In the meantime, it is absolutely necessary for a ‘hotline’ to be introduced as a matter of priority, where cases of ‘excited delirium’ may be reported. A protocol must be established to respond to emergency situations. Police officers must be trained to deal with such situations. It would typically require five to six officers to deal with one person under the influence of ‘Flakka’, due to the abnormal strength its users display. They certainly present a public safety concern and need to be restrained. Such interventions, however, can easily be misconstrued as situations of police brutality, when it is perceived that five to six officers are overpowering one single person. The officers, however, must make a situation safe before paramedics can administer any type of medical treatment to the ‘Flakka’ user.
In our hospitals, the problem is further exacerbated, as synthetic drug overdoses and resulting ‘excited delirium’ cases are extremely disruptive in a hospital emergency room and require additional personnel to control and treat them. This greatly limits the number of staff available for the other hospital patients. Currently, in most of our hospitals, there are huge staffing difficulties and lack of trained personnel to deal with such cases.

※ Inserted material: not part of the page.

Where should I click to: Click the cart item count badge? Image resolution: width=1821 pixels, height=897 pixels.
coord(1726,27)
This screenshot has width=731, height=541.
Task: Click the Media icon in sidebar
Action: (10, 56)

We have to ask ourselves several questions: Why are synthetic drugs proliferating with such comfort in Mauritius? Why is it so easy on the supply side? Why are the prices so low? How on earth are these drugs accessible to kids aged 14 to 18? What will happen in 2 to 3 years’ time? And more importantly, what can possibly be done to protect our society and reduce the harmful impact that these drugs are having on our youth?
After 50 years of Independence, we should be mature enough as a country to forget taboos, to be aware and understand the problem, rise up to the challenge and find real solutions, which would work and be sustainable over time. It is our humble opinion that any caring government should address this problem as a matter of utmost priority and urgency. Our youth deserves much better!